— START Supplied information —

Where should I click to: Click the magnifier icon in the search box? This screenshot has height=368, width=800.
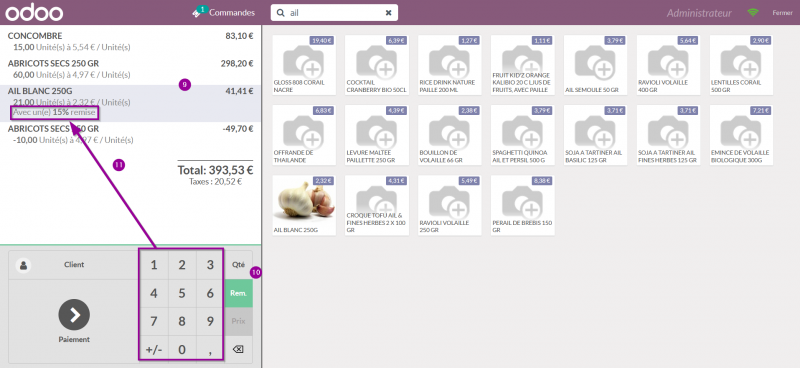tap(281, 13)
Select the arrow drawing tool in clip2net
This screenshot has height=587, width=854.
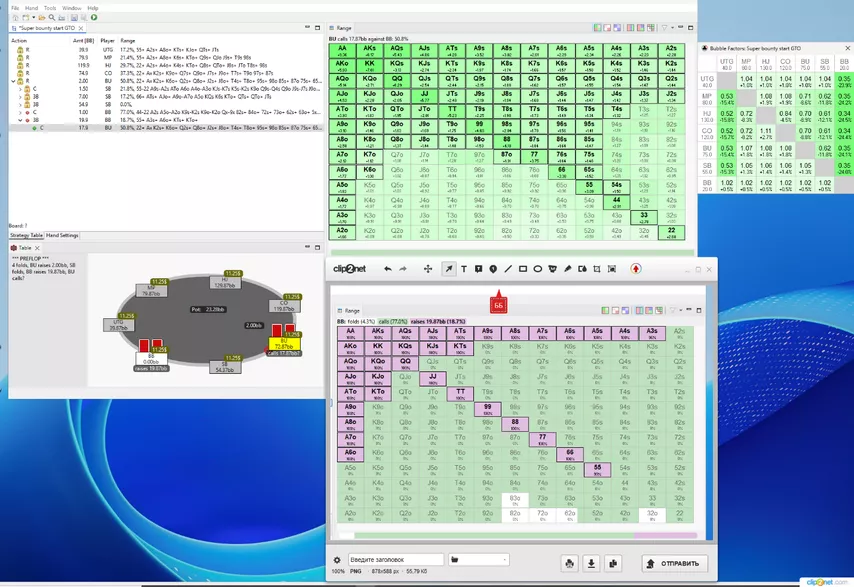[449, 269]
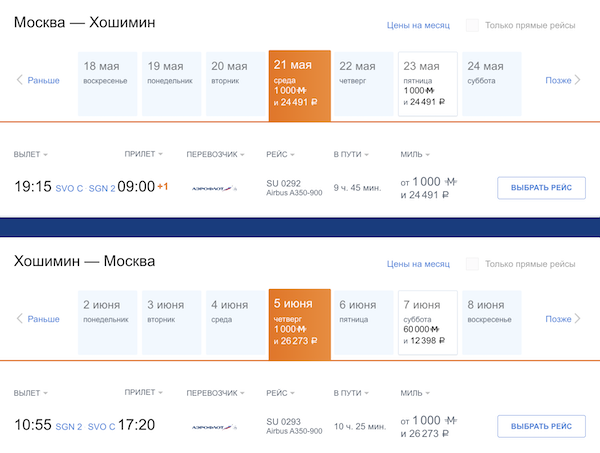Click the SVO C airport code on outbound flight
600x453 pixels.
pyautogui.click(x=69, y=188)
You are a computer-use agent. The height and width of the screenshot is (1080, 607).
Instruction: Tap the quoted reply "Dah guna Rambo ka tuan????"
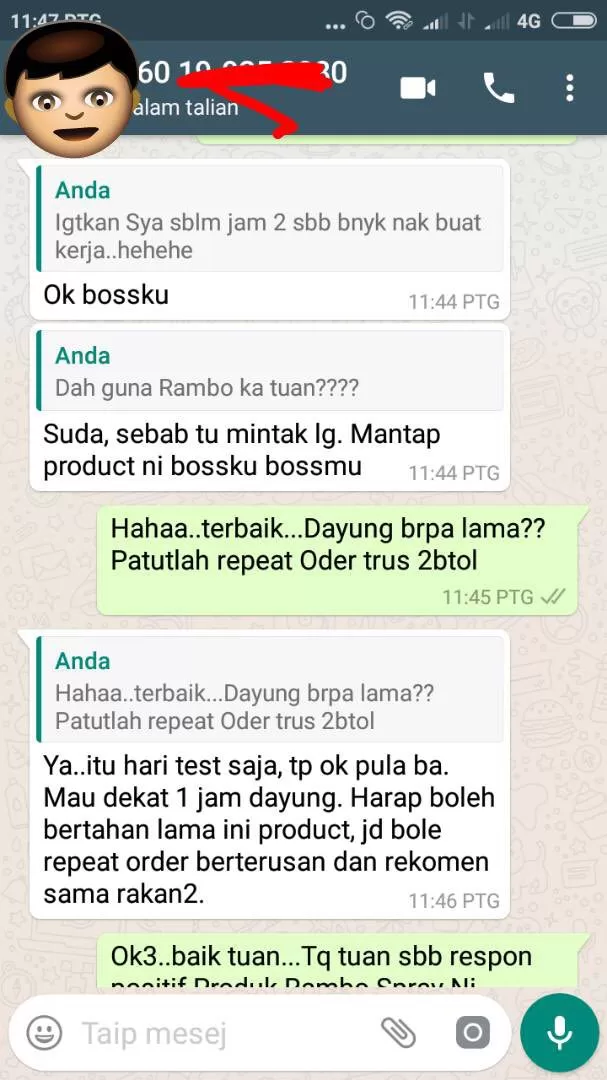[x=271, y=371]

— END Supplied information —

◆ **Short problem**:
Write out all the entries above word for word, leaving out the pictures.

◆ **Task solution**:
Where should I click to: Click the magnifier icon in the search box? This screenshot has height=368, width=800.
tap(281, 13)
Select the arrow drawing tool in clip2net
This screenshot has height=587, width=854.
[449, 269]
Click the SVO C airport code on outbound flight
600x453 pixels.
pyautogui.click(x=69, y=188)
You are a computer-use agent. The height and width of the screenshot is (1080, 607).
Instruction: Tap the quoted reply "Dah guna Rambo ka tuan????"
[x=271, y=371]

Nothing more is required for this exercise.